MODIFICATION BY DESIPRAMINE (DMI) OF THE AVAILABILITY OF NOREPINEPHRINE RELEASED BY RESERPINE IN THE HYPOTHALAMUS OF THE RAT IN VIVO

¹ Psychopharmacology Research Center, Department of Pharmacology, Vanderbilt University School of Medicine, Nashville, Tennessee

The present investigations were undertaken to determine whether experiments with a push-pull cannula in vivo can furnish information concerning drug-induced changes in the availability of adrenergic neurohumors at central adrenergic effector sites and also to determine whether desipramine (DMI) can alter the metabolic fate of catecholamines released by reserpine from intraneuronal storage sites in the brain. After the intraventricular administration of H³-norepinephrine, the radioactivity released into the perfusate from the hypothalamus decreased with time, while the ratio of deaminated-O-methylated catecholamine metabolites to amines (DOM/A) remained constant. Reserpine increased both the radioactivity in the perfusate and the ratio of DOM/A. The amount of unchanged norepinephrine recovered in the perfusate was, however, only slightly reduced, whereas the amount of normetanephrine was markedly decreased. Reserpine did not enhance the release of C¹⁴-urea into the perfusate.
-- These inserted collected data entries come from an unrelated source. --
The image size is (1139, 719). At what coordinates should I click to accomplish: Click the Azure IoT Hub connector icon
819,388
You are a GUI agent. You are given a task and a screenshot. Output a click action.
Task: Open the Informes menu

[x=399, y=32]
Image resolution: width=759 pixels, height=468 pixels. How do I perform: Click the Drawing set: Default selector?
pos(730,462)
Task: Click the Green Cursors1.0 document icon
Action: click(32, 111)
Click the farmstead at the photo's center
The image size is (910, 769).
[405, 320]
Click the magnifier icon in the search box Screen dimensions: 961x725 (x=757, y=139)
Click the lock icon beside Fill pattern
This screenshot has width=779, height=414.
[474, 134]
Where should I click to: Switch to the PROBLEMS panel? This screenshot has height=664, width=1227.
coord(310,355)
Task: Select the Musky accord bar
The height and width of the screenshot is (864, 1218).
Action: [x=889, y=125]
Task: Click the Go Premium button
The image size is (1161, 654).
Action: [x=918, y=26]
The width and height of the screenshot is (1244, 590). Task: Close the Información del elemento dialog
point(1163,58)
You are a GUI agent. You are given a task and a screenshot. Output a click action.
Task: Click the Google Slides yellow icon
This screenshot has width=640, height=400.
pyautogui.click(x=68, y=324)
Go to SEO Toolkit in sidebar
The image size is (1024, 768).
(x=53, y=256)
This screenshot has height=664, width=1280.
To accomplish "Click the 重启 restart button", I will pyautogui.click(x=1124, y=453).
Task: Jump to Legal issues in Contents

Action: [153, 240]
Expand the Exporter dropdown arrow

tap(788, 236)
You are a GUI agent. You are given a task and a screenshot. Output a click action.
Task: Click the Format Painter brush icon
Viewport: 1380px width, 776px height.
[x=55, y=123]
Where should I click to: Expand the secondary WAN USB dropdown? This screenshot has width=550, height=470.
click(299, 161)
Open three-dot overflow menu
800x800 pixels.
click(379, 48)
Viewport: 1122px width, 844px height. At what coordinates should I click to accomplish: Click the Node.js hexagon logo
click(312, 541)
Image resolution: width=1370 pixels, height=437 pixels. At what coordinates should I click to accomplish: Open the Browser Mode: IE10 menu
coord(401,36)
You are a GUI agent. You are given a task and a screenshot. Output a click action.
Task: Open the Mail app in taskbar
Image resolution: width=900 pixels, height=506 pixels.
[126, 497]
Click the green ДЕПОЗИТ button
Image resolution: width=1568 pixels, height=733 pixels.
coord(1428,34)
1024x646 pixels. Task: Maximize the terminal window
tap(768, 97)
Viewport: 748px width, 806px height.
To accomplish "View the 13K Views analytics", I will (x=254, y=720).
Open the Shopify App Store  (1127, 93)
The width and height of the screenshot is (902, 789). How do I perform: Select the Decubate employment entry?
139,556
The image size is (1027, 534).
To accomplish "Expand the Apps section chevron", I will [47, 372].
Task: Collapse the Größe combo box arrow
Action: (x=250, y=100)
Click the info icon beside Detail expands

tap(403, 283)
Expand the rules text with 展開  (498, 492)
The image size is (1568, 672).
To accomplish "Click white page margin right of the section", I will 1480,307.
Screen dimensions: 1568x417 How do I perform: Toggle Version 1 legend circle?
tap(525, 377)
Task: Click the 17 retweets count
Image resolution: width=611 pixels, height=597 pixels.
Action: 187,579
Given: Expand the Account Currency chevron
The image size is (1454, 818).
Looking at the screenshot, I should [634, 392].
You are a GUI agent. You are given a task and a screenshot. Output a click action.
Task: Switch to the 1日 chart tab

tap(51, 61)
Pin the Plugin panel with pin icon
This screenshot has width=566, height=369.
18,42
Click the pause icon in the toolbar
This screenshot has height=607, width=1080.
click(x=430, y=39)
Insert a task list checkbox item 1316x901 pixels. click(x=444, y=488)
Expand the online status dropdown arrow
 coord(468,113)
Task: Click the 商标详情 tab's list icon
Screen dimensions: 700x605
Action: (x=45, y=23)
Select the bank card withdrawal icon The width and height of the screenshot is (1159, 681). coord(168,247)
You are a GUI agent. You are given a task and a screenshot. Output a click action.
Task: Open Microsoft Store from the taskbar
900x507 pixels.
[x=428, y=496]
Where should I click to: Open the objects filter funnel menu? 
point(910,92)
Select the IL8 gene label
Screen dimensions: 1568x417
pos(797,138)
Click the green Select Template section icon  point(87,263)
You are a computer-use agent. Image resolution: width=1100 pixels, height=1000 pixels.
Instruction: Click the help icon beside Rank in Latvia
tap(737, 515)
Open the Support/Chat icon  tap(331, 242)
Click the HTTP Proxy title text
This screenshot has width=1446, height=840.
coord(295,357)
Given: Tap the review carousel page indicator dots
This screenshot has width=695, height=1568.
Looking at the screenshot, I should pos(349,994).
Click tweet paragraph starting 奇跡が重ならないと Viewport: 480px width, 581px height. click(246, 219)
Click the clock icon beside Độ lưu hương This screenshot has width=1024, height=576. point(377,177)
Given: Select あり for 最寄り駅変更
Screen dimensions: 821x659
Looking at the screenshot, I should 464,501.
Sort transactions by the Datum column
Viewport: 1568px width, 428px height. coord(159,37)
After pretreatment with DMI, reserpine markedly increased the amounts of both norepinephrine and normetanephrine in the perfusate. Since DMI does not inhibit monoamine oxidase, the findings thus suggest that DMI blocks the reuptake of norepinephrine released by reserpine in brain in vivo by inhibiting the amine transport mechanism in the neuronal membrane.